After waiting 136 days and essentially writing off more or less half of last season to appoint Kennedy at the end of May, talk of a long-term project and getting away from the churn of players and managers, his reign lasted 150 days.

Two wins, 90th place in the EFL, and a fan base rapidly turning even more sour than the Toxic Waste sweet it already started as made this a very difficult position.

Five permanent managers and a long-term interim one into the Clem Morfuni era placed the club between a rock and a hard place. You simply cannot keep chopping and changing, throwing continuity to the wind and expecting that five-card trick to blow back at you – but how can you persist with something if you know it is wrong?

For a 30-minute period at Cheltenham Town and 45 minutes against Newport County, this thing felt like it might have legs but there were many afternoons that begged to differ. The style of play that Kennedy saw and the developments he spoke of were not as obvious to those in the stands and evidently in the boardroom.

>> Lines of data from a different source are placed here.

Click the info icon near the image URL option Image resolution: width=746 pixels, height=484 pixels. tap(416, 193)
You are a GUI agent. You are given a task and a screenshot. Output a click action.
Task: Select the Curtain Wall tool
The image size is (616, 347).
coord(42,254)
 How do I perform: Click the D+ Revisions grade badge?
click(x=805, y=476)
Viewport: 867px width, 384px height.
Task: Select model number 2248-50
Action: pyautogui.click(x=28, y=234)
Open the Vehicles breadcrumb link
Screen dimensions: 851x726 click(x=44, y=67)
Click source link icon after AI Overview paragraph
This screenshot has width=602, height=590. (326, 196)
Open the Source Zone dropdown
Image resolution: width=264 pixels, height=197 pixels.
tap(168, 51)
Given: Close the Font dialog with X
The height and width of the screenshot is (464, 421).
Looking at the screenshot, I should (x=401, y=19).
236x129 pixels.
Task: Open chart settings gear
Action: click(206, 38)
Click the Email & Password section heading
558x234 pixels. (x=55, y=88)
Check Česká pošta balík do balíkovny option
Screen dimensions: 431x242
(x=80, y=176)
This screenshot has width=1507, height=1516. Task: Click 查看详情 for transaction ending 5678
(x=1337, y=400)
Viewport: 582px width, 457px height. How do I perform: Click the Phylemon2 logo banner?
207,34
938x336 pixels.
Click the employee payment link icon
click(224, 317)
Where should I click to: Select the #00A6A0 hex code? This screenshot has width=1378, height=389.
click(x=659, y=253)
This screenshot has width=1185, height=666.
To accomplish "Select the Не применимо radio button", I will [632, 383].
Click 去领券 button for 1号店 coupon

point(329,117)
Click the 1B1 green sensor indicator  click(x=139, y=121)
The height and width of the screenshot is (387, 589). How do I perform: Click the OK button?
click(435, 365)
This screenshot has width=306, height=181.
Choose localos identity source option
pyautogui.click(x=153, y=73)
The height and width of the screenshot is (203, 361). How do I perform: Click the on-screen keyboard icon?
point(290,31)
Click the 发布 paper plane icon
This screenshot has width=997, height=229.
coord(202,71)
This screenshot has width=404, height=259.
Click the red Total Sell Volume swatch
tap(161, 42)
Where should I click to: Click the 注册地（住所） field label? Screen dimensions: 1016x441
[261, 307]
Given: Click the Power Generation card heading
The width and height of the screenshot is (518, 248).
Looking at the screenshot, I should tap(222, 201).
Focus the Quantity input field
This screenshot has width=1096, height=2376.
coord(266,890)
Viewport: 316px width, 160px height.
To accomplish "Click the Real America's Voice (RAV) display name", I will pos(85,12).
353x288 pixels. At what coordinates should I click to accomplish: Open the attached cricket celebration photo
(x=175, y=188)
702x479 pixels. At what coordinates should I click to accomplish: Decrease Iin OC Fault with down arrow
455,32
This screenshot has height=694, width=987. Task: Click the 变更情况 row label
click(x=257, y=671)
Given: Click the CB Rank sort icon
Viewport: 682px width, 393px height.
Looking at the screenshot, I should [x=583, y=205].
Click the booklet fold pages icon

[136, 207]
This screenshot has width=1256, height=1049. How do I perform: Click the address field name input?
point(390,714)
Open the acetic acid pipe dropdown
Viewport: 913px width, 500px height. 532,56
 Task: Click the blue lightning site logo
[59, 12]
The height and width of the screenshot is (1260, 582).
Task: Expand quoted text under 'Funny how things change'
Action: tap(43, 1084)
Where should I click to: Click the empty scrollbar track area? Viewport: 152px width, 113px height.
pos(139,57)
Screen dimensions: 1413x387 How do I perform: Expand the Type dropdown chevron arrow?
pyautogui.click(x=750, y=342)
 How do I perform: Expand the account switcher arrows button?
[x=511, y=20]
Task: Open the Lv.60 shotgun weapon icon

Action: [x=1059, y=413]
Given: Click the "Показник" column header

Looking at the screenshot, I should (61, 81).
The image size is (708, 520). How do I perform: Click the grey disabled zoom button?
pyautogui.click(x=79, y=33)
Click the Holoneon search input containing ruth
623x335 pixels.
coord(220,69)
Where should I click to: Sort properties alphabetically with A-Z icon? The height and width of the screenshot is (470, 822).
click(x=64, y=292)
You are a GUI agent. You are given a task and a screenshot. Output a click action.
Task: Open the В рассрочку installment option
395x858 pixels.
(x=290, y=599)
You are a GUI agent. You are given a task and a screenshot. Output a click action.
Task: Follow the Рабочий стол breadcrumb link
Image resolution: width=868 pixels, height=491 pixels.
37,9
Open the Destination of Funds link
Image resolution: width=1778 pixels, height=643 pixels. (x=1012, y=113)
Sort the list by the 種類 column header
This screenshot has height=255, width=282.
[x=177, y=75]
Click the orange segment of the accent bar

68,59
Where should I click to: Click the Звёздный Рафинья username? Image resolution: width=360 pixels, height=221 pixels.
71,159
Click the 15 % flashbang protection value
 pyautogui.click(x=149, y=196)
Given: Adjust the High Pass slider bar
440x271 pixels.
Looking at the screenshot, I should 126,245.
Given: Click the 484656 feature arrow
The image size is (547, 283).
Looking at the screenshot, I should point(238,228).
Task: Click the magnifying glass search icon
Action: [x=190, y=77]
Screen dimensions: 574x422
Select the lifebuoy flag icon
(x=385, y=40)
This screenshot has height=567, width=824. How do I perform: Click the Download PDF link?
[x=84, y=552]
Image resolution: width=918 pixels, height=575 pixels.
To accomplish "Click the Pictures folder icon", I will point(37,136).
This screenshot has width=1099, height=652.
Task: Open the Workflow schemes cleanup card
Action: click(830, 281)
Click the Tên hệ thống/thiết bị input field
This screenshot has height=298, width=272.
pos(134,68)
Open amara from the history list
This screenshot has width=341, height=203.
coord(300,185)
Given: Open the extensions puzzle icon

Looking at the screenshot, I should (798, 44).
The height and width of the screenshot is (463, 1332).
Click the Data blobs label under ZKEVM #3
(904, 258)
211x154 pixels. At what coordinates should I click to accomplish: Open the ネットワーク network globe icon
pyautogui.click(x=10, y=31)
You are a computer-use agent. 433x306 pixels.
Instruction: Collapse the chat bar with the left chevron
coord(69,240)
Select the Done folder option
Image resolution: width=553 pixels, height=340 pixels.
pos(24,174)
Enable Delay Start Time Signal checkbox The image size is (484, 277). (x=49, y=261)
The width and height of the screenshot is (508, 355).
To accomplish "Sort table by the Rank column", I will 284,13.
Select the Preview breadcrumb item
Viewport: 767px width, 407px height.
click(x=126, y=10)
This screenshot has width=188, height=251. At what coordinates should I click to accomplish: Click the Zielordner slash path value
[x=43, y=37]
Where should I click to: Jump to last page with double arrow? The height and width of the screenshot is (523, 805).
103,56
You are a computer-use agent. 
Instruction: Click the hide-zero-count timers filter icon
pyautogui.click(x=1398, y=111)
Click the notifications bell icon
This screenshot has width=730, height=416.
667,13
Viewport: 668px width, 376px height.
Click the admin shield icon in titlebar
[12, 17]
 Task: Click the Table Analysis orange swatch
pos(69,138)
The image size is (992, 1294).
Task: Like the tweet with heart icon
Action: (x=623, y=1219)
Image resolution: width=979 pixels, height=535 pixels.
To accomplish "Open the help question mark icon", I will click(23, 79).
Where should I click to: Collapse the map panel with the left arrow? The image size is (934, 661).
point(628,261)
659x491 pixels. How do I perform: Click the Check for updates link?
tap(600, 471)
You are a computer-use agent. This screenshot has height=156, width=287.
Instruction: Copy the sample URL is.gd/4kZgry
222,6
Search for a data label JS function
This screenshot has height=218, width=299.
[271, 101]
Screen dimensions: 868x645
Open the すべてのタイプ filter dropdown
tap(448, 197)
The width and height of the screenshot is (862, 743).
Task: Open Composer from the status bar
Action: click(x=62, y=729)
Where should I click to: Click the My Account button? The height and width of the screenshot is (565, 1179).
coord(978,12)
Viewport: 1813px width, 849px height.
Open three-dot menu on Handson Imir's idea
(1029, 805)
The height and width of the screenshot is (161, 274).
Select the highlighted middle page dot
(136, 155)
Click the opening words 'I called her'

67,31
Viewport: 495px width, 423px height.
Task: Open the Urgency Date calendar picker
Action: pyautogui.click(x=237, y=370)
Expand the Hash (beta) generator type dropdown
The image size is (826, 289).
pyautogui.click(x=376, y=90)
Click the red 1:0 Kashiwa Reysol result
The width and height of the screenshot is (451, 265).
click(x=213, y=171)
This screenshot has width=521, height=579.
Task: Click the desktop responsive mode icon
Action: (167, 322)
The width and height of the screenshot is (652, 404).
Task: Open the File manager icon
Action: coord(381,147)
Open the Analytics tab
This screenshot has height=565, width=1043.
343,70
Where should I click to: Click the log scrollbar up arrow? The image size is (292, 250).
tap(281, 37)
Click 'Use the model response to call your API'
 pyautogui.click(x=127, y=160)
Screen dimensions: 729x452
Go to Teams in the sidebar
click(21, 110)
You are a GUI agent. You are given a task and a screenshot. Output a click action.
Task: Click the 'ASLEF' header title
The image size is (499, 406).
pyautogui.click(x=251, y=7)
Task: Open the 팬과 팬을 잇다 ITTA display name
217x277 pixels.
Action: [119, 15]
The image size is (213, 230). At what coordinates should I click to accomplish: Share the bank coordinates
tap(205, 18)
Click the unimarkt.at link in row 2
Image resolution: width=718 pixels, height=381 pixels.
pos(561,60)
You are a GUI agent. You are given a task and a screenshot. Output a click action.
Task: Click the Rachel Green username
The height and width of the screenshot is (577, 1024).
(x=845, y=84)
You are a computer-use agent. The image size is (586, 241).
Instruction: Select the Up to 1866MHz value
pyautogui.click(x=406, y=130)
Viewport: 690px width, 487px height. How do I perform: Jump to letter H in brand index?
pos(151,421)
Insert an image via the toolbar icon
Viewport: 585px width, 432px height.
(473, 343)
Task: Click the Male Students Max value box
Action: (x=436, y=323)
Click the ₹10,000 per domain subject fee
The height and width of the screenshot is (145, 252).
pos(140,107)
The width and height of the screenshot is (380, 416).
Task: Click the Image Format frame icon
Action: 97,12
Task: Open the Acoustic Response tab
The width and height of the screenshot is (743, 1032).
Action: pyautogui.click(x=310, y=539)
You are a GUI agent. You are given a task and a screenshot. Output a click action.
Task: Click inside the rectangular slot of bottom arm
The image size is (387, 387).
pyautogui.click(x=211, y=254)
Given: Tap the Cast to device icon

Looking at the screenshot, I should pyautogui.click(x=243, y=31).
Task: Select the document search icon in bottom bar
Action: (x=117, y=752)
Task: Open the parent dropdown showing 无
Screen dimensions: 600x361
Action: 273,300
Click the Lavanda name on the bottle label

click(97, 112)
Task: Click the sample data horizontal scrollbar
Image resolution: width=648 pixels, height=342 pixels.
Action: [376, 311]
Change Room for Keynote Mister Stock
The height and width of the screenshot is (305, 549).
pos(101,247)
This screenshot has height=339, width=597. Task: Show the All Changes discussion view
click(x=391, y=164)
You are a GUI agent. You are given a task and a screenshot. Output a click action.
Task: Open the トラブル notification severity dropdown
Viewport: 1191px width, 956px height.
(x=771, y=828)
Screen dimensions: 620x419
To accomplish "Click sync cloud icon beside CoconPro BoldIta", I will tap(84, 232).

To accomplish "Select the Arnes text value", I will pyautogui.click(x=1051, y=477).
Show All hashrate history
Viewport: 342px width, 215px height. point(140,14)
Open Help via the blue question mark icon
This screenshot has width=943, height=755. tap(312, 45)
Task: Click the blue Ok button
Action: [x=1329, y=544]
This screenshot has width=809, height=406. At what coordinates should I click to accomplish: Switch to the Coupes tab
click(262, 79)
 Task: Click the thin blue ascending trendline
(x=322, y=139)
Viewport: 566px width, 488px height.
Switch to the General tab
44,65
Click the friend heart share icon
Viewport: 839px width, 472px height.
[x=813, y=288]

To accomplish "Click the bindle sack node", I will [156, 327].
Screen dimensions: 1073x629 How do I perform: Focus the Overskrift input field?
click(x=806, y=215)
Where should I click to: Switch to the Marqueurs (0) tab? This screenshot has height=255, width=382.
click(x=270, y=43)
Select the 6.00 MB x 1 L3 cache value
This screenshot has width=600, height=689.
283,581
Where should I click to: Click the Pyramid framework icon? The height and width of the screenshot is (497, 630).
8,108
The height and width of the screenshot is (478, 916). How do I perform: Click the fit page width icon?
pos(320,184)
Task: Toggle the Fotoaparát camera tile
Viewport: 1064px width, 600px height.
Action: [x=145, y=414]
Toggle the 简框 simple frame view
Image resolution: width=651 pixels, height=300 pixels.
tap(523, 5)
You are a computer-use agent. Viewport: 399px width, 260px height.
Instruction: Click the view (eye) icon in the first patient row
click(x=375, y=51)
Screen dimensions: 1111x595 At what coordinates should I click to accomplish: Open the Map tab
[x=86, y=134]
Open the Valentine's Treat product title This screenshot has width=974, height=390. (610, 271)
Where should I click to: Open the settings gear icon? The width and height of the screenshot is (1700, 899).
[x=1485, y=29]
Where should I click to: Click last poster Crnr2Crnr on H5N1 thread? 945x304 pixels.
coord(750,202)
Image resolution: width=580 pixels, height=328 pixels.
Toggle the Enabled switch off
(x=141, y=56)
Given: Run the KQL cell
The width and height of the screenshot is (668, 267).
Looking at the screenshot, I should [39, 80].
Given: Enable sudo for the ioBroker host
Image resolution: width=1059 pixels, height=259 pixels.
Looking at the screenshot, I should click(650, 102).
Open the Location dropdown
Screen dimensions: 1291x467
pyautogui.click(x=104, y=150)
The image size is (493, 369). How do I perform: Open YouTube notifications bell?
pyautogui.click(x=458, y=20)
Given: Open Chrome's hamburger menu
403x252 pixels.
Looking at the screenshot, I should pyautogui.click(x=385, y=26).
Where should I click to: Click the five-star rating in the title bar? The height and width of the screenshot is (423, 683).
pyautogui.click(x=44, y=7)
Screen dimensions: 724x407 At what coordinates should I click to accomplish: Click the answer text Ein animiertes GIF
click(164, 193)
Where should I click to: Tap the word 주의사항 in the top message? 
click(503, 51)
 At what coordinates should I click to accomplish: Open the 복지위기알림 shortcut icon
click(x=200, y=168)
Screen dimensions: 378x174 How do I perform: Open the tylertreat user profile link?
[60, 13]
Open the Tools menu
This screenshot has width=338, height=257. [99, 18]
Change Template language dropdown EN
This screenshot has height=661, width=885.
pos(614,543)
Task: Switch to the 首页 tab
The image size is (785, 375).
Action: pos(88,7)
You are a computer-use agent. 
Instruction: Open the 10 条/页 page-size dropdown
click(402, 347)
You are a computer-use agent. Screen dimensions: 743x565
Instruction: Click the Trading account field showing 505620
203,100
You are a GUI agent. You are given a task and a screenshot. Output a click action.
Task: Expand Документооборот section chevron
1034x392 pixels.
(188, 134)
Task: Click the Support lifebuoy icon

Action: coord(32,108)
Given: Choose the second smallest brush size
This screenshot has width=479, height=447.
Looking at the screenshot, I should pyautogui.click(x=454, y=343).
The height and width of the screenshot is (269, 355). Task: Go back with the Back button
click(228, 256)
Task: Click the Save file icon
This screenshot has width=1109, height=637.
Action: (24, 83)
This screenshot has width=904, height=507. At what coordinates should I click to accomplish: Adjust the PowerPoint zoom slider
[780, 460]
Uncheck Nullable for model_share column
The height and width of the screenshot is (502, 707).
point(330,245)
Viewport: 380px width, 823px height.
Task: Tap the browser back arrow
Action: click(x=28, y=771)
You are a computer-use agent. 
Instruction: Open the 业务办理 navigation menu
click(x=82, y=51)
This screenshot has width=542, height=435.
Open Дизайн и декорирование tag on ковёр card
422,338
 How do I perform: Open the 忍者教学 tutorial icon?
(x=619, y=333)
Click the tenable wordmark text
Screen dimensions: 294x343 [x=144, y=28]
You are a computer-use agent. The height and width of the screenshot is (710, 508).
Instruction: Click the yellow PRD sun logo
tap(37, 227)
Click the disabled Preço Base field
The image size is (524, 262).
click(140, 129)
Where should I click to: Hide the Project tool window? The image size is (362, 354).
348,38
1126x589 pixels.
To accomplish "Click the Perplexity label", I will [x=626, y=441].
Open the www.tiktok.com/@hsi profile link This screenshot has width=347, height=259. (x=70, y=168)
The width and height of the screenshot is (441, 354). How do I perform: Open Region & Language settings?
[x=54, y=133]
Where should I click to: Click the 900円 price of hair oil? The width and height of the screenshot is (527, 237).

Some lessons from last season did seem to have been learned over the summer, recruiting a more defensive-minded manager and experienced players. But none of it seemed to fully fit. This team didn’t have the frequent potential to devastate teams in attack like they did at the start of last season and whilst Kennedy fixed the defensive fundamentals, the leaks in the pipes seemed to remain. Being a team which has to grind out results because they don’t score with frequency is tough when you are prone to coughing up cheap goals.

The results Kennedy achieved were never going to win people over but the fans never identified with the way that he presented himself. I often understood his points about where things were better than they appeared but that feeling never seemed to get beyond the press room. The message that people never connected with was the only thing at the club that remained consistent and it went beyond just being a new pair of shoes, they simply didn’t fit.

Appointing a replacement was tough enough in the summer with a fanbase openly communicating their dissatisfaction through TrustSTFC and season ticket purchases, the club having faced two EFL charges, and a general downward trend of league finishes. This one is going to be even tougher as this has confirmed the job is one of the EFL’s most poisoned chalices.

The realisation I have had is that there is only one important quality that this next appointment needs and that is charisma and an ability to galvanise.

If the plan is to keep the money on the pitch and drive improvements from there then the next boss must win hearts and minds as well as football matches and contrary to what Henry Kissinger thought, that is easier when you don’t Napalm the locals.

Richie Wellens was not a lauded appointment and his first season was hardly a rip-roaring success on the pitch - but you always knew there was something about him, something to believe in. That quality is what is needed again.

The culture is what doesn’t work anymore. Tumbling crowds sit there numb to the pain of two-and-a-bit years, grumbling about a regime they don’t trust any more but not sure what to do about it. Can just one person change all that? I don’t know but this move implies the club think so.